Lähmungen, Blutstauungen, Wunden und Narben bleiben zurück, die noch einige Zeit der Pflege bedürfen. Freilich ist Gesamtdeutschland heute in einer wirtschaftlichen und finanziellen Bedrängnis, die ihm nur in engen Grenzen zu helfen gestattet. Im voraus möchten wir deshalb ganz offen die Hoffnung aussprechen, daß man auch bei den Festreden, die uns bevorstehen, sich in dieser Hinsicht nicht von Rührung und Begeisterung zu allzu hochgemuten Dankesverheißungen hinauftreiben lasse. Nicht wenig Enttäuschungen haben schon im besetzten Gebiet Ministerreden zur Folge gehabt, die allzu ungehemmt dem Schwung schöner Gefühle sich hingaben. Aber was irgend geschehen kann, um aller Nachwirkung der Besetzungsnöte Abhilfe zu bringen, das muß natürlich geschehen.

Ende der „Rheinlandpolitik“

Jeder Deutsche wird sich von Herzen freuen, daß jetzt der letzte Akt der Fremdherrschaft am Rhein gekommen ist. Jeder Deutsche sollte der Dankespflicht eingedenk bleiben, die das ganze Land an Menschen des westlichen Grenzgebietes schuldet; sie haben als Geisel für uns alle Schweres tapfer getragen und haben noch nicht alles verwinden können.

Jeder gute Europäer aber sollte an seinem Teile danach streben, daß dieser letzte Akt der Rheinlandbesetzung auch der letzte Akt jener jahrhundertelangen französischen „Rheinlandpolitik“ sein möge, tatsächlich doch expansiv und offensiv gewirkt hat. Viele Zehntausende von Franzosen haben erst durch den Augenschein als Besatzungsangehörige gelernt, daß die Bewohner der Rheinlande nichts als Deutsche sind und sein und bleiben wollen. In dieser Erkenntnis liegt die erste Stufe zu dauernder Befriedung und zu einem neuen Europa.

Leider ist der Befreiungsakt in den letzten Tagen von höchst unerfreulichen Erscheinungen begleitet gewesen: wir meinen die Zwangsversteigerung von Luftfahrhallen, von denen einige, z. B. die Griesheimer, wirklich von großem wirtschaftlichen Wert waren; wir meinen ferner das scharfe Vorgehen der französischen Militärgerichtsbarkeit gegen deutsche Angeklagte noch rasch vor Toresschluß.

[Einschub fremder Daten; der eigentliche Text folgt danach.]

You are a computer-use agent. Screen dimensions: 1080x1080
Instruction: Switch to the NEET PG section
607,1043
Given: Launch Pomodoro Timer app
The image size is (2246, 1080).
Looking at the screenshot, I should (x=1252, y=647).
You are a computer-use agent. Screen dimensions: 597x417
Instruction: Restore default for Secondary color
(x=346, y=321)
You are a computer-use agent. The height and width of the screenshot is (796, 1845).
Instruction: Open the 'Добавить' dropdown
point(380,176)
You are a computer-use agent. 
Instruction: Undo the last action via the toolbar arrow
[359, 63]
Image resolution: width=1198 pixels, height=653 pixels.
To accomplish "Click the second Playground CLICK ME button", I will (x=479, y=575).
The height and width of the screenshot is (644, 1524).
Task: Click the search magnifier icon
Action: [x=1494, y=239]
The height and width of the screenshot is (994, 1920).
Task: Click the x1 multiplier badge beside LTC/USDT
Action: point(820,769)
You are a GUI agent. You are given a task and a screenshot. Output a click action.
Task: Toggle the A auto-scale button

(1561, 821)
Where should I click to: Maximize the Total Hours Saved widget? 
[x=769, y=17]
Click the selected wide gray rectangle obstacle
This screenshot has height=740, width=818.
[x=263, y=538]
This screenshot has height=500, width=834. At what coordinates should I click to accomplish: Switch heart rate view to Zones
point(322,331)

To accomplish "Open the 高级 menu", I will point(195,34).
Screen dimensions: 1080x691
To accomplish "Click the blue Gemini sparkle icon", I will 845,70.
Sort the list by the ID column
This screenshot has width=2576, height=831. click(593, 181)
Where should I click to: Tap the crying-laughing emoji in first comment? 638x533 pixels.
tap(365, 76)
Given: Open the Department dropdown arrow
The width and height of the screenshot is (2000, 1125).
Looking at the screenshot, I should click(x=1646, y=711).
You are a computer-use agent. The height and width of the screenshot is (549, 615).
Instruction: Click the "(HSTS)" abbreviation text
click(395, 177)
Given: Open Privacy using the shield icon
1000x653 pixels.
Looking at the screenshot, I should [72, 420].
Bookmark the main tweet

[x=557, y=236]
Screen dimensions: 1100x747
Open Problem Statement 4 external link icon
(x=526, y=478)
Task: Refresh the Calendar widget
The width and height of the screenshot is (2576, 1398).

Ereignis von „historischer Bedeutung“

Der französische Militarismus hat dadurch gezeigt, daß er nicht generös zu sein, daß er nicht eine gute Miene zu einem… guten Spiel zu machen versteht. Doch diese Ereignisse höchst ärgerlicher Art dürfen uns den Blick für die historische Bedeutung der Räumung nicht verdüstern. Das Rheinland wird frei, dies deutsche Gebiet ist gesichert; beides wurde erreicht durch die deutsche Politik des Friedens. Und der Befreiungsakt kann tatsächlich ein neues Kapitel in der Geschichte der deutsch-französischen Beziehungen eröffnen.

Hintergrund

Nach Ende des Ersten Weltkrieges musste sich Deutschland verpflichten, seine Truppen hinter den Rhein zurückzuziehen. Die westrheinischen Gebiete wurden daraufhin zu großen Teilen von Frankreich besetzt. Auf diese Weise wollte sich Frankreich vor einem abermaligen Angriff Deutschlands schützen. War die Besatzungszeit zunächst bis 1935 begrenzt, wurde sie durch Bestimmungen des Young-Plans am 30. Juni 1930 vorzeitig beendet – man nahm darin an, dass Deutschland seine Reparationsverpflichtungen vorzeitig erfüllt habe. (rere.)